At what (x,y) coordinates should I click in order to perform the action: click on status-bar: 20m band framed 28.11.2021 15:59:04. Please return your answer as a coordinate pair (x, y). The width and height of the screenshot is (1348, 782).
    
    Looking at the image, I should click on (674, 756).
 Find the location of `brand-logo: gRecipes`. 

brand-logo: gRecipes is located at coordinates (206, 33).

════════════════

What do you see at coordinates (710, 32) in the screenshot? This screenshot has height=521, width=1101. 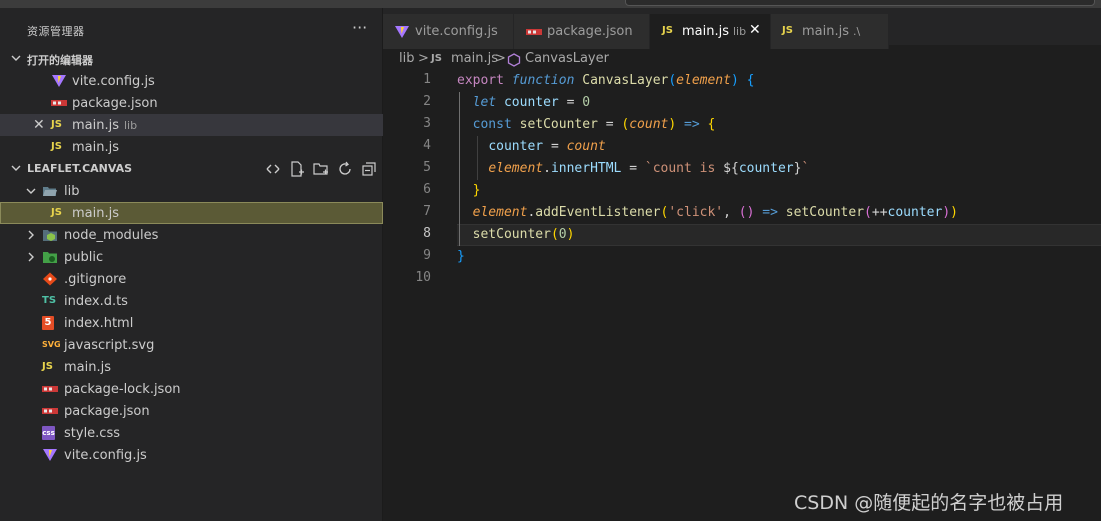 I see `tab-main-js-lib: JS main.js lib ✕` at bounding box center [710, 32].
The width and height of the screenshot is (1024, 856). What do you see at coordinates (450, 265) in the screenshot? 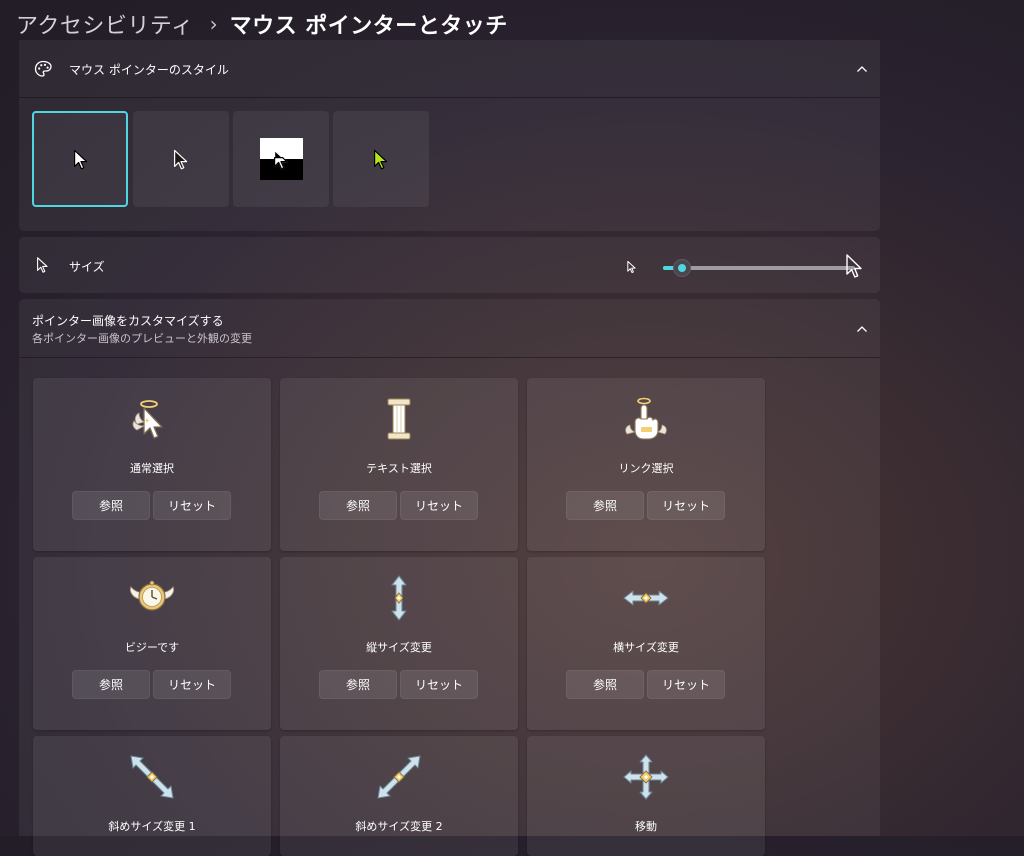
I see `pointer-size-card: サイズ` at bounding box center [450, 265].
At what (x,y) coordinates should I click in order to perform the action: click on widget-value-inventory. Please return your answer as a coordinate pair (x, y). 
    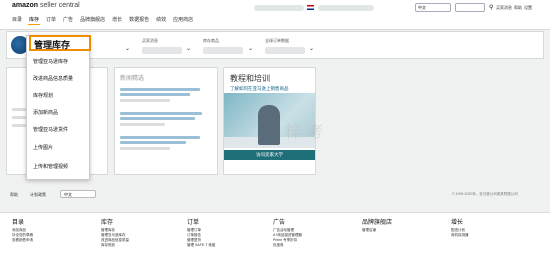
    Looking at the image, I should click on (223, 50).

════════════════

→ REQUIRED WORK:
Retype, word for word, the records between the line holding "is (1348, 782)." and the line holding "brand-logo: gRecipes is", including both of those lines.

→ WRITTEN SOLUTION:
At what (x,y) coordinates should I click in order to perform the action: click on status-bar: 20m band framed 28.11.2021 15:59:04. Please return your answer as a coordinate pair (x, y). The width and height of the screenshot is (1348, 782).
    
    Looking at the image, I should click on (674, 756).
 Find the location of `brand-logo: gRecipes`. 

brand-logo: gRecipes is located at coordinates (206, 33).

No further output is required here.